善意でやってもあだになること……小生はそんなにないなあ。

「それでは、失礼いたします」


 茶を注ぎ終わったので、テーブルを離れる。

 2時半を過ぎて来店の速度がさがり、ようやくお待ちの方々が1組になった。

 給仕は……行き渡っているようだ。オデットさんも下がっているな。

 よし、いったん台所へ戻ろう。


「ああ、もうケーキが、あと3つしかないよ」

 ヘンゼル君と、台所要員の先輩が話している。


「そうなの?」

「うん。なんだか、たくさん注文があったんだよ」

 僕の感覚でもそうだ。


「今日無理でも明日は増やしてもらえないかな。お兄さんに()いてみるよ」

 ふふっ。ヘンゼル君ったら。

 なんか、コナン兄さんはみんなのお兄さんになっているな。


「あっ、そうだ。レオン君は控室に行った?」

「ん? 1時間位は行ってないけど」

「さっきルイーダ先生が、区切りの良いところで、控室へレオン君を呼んでって」

「そうなんだ。わかった。行ってくる」


 言葉通り移動すると、先生にオデットさんと、やはりというかイザベラ先輩が居た。


「れっ、レオン様!」

 ”様”はやめてくれないかな。


「レオン君。わざわざ来てもらって悪いわね。もう察していると思うけれど。一般客が殺到した理由がわかったわ」

 先生が、やや(あき)れた表情で先輩を見ている。

「もっ、申し訳ありません」

 先輩が駆け寄って、僕の足元にうずくまった。


 推理通りか。

「先輩は、何をしたんですか?」

「そっ、それは。ボクはよかれと思って」

「でしょうね、それで何を?」

 笑顔を見せる。しかし、真意が漏れたのか、先輩の下顎がガクガク震えて、大きな身震いに発展した。

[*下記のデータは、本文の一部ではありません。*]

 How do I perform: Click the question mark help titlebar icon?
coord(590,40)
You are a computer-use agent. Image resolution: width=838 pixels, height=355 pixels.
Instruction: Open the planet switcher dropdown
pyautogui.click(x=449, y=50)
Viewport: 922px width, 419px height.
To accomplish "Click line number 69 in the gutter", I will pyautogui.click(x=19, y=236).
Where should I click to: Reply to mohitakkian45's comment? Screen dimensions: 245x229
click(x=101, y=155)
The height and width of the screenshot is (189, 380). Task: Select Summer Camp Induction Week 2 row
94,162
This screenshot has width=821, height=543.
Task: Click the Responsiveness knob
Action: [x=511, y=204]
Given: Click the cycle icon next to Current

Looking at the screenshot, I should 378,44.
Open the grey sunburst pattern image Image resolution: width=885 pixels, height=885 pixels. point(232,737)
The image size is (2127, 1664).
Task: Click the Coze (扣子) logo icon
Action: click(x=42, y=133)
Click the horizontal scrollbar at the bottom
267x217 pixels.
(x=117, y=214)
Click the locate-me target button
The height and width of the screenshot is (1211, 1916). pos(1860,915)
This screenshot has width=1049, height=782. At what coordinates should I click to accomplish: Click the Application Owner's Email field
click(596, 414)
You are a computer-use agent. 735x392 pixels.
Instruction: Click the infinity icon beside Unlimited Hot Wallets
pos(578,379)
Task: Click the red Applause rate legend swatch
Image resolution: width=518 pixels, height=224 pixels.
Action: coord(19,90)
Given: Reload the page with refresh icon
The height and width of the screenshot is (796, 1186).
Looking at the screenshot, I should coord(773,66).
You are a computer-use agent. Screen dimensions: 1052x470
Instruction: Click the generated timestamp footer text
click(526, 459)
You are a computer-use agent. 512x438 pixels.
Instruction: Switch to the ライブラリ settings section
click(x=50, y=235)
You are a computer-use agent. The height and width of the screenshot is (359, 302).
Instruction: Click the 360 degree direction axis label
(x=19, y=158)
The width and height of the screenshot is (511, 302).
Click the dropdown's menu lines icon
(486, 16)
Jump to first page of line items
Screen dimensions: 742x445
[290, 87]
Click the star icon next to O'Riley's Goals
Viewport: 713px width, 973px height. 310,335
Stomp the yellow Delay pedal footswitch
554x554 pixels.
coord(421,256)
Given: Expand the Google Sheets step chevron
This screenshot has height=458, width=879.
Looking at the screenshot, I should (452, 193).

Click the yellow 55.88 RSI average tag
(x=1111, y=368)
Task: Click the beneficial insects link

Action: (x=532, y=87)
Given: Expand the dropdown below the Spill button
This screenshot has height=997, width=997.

「ボッ、ボクが描いた絵の下に、講堂の奥の喫茶店に、この方がいらっしゃいますと……うぅぅ」

「要するに先輩はウチの午前中の状況を見て、もっと(にぎ)わってほしいと宣伝してくれたというわけ。かえって迷惑なことになったんだけど」

 あいかわらず、オデットさんははっきり言うなあ。


「私がそれを見付けて、その書き込みは外してもらったから。来店数が徐々に減ってきたというわけよ」

「ありがとうございます、先生。助かります。ああ、先輩。立ち上がってください」

 彼女を引っ張り上げる。


「ただ……」

 ん?

「一般客はともかく。もう結構、学生にはうわさが広まったみたいだけどね」

 ふむ。朝の状態にはもどらないってことか。


「それはあきらめるとして。ひとつ、聞き捨てならないことが」

 3人がこっちを向く。


「その宣伝文句の上に架けられた絵というのは? まだ展示されていますよね。たしか、この人が(・・・・)って、おっしゃいましたが」

 僕自身を指す。

 先輩が、また僕の足にすがり付いた。

「どっ、どうか、その絵ばかりは。お赦しください。レオン様、なにとぞ」

 こんなに必死に止める絵って、どんなだ。


「レオン君。その絵は、”麗しの君”という題で、君に生き写しなのだけれど……」

 生き写し……。


「まあ少しばかり……うぅぅん。いやあ、そこそこに扇情的ではあったけど。そこは芸術だから!」

「はっ?」

 何だか先生の顔が紅い。逆に心配になってきた。本当にそこそこの範囲なのか?

 それで一般客までが、麗しの君って口走る理由は、それか。


「うーん。いずれにしても、絵画学科の展示承認も下りていたから、今さら騒いでもねえ」

「そうですか。でしたら、わざわざイザベラ先輩を呼び付けなくても」


「いや、呼び付けていないわよ」

「はっ?」

「ボッ、ボクが。なんとしてもレオン様にお赦しをいただかねばと思いまして。また以前の状態に戻ってしまっては……ぐぅぅぅ」

 おおぅ。少し引く。


「赦して上げたら?」

 軽く言うなあ、オデットさんは。


「はぁ、はい。イザベラ先輩。心配しないでください。今のところ、怒ってもいないですし。無視もしません」

「ほっ、本当ですか?! ありがとうございます。ありがとうございます。そっ、それで

絵の方は……」

「ううむ。見たら違う感情になるかもしれないので、見ないことにします」

「そうですか。で、で、でっ、では。失礼します」


 先輩は、立ち上がると涙で汚れてはいるものの、満面の笑みで控室を出ていった。


「いやぁ、イザベラさんにはびっくりしたわ。普段、彼女は誇り高くて、意見が合わなければ、相手が教授でもはなも引っかけないのにね」

「でも、先生。あの状態は、対象がレオン君の時だけですよ。ミドガン先輩なんか、おっしゃった通りの感じでした」

 どこで見ていたんだ?

「そっ、そうなの?」


「いや、僕は何もしていないですよ」

 先生の目は疑っているようだ。


「何も言ってないわ。じゃ、じゃあ、私は」

「ありがとうございました。先生」


「さて、私はすこし休めたから、ホールに戻るわ。レオン君はもうちょっと休んでいた方が良いわ」

「うん、そうする」


     †


 懸命にお嬢様をお世話していると、3時半になった。

 ようやく待ち行列がなくなった。

 途中で数えるのを止めたけれど、100組は超えたはずだ。144個持って来てもらったケーキが結構前に売り切れになっているしね。もちろん焼き菓子のお嬢様もいるので、人数もおそらく200人を大きく超えているはずだ。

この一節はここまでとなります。